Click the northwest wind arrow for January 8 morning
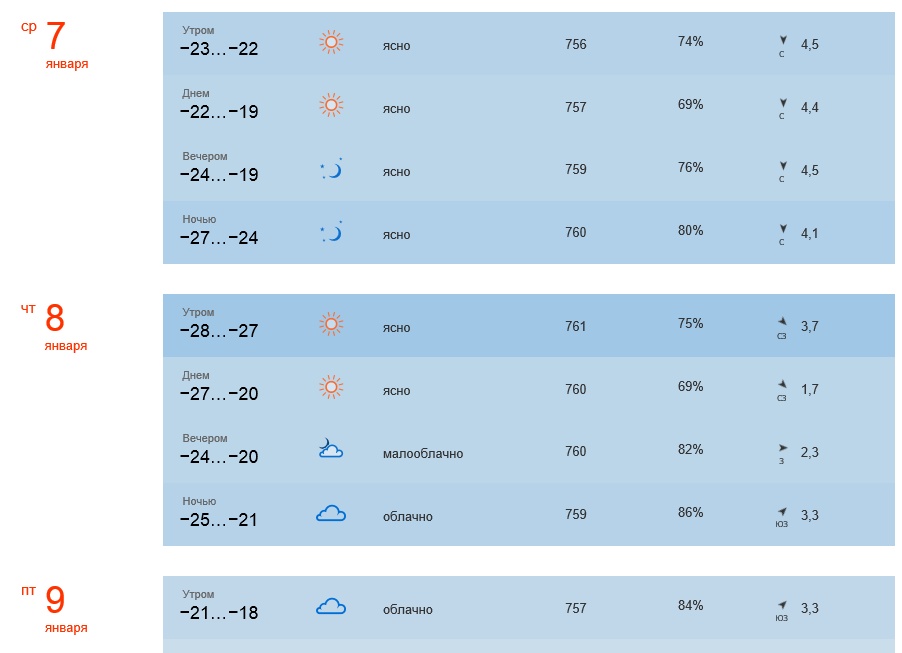This screenshot has height=653, width=902. coord(782,322)
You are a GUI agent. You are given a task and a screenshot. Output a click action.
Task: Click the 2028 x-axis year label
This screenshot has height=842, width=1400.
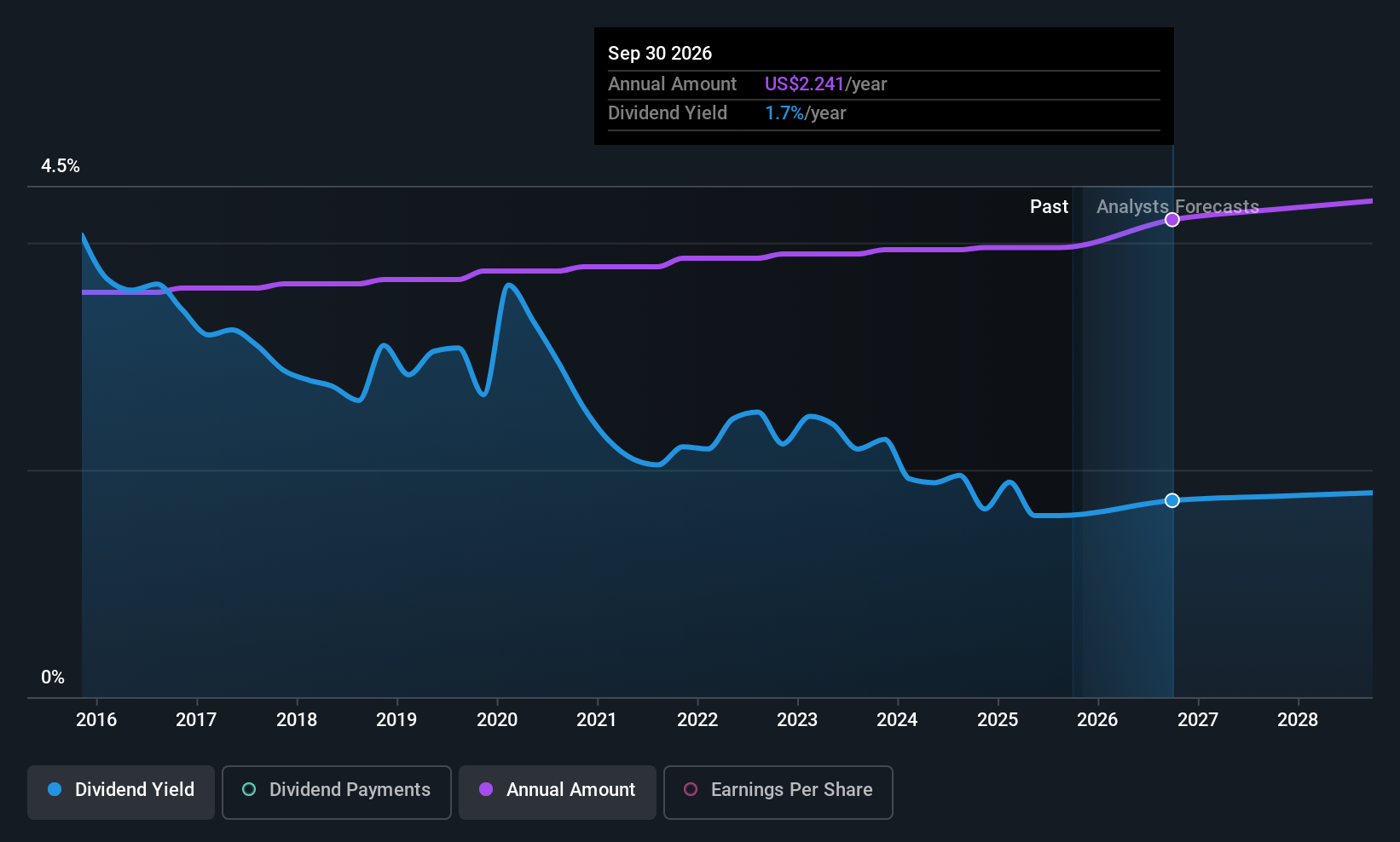[x=1298, y=720]
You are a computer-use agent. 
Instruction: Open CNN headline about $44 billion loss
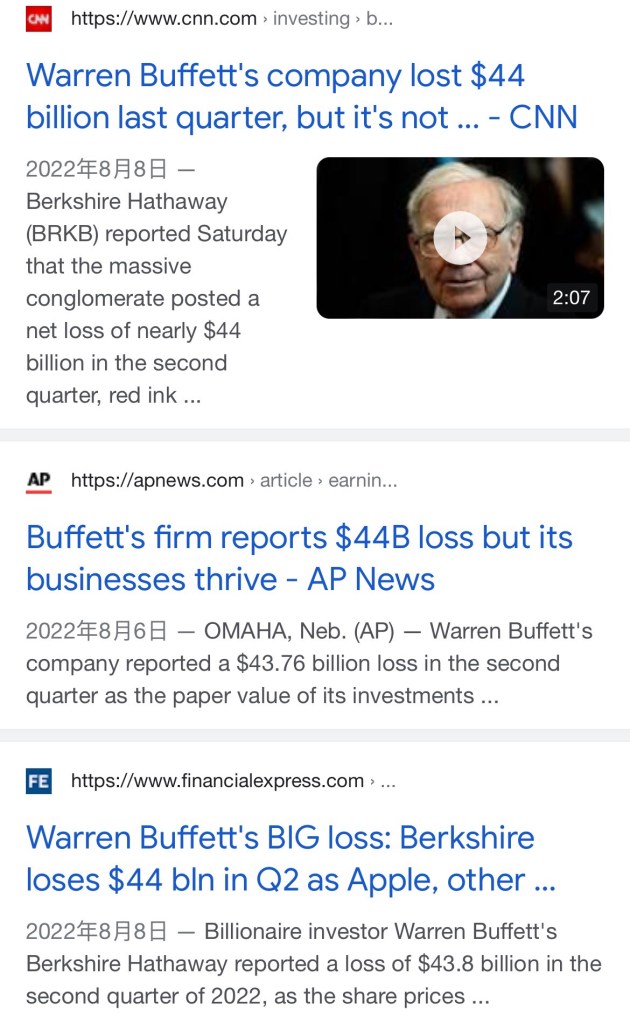coord(301,97)
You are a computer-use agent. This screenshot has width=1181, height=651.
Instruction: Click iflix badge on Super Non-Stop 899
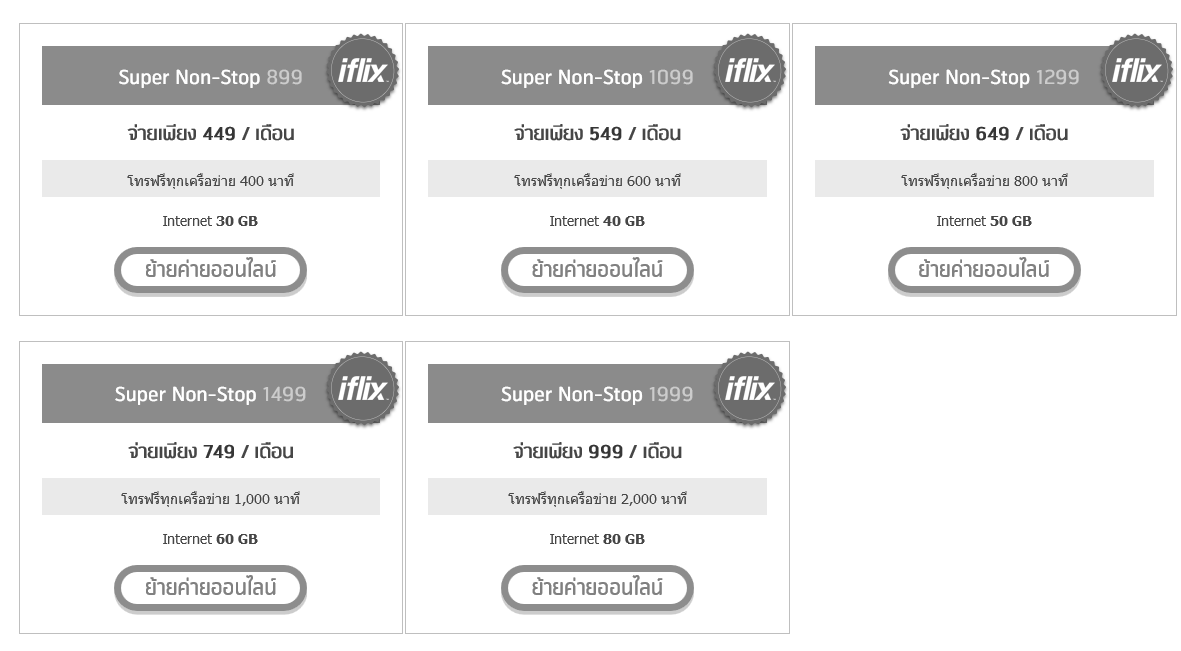click(363, 71)
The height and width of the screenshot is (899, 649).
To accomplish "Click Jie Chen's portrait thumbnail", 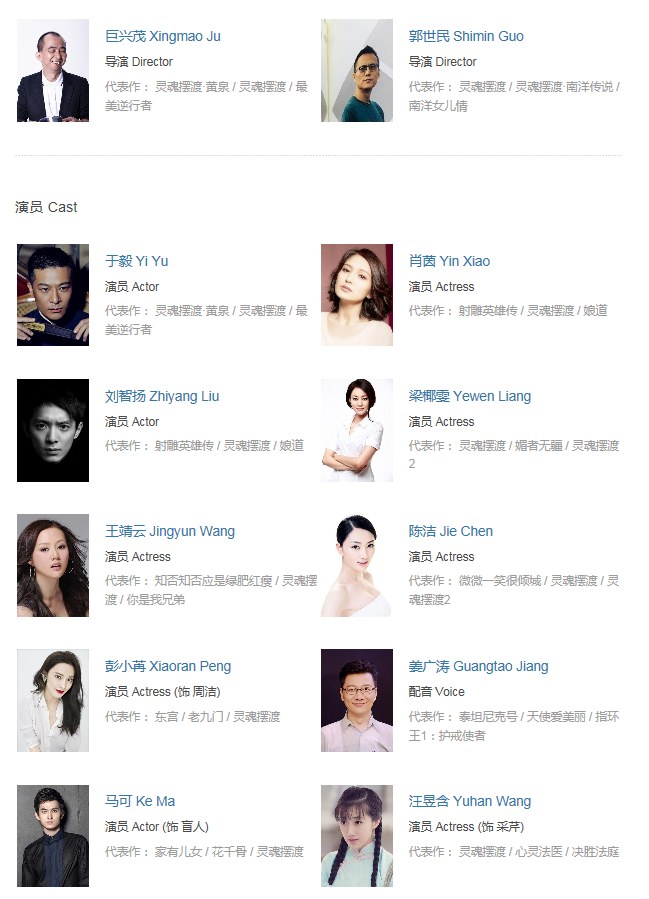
--
What you need to do ->
Looking at each line of the records, count the ones where the word "agent" appears, and report only the count.

Response ->
3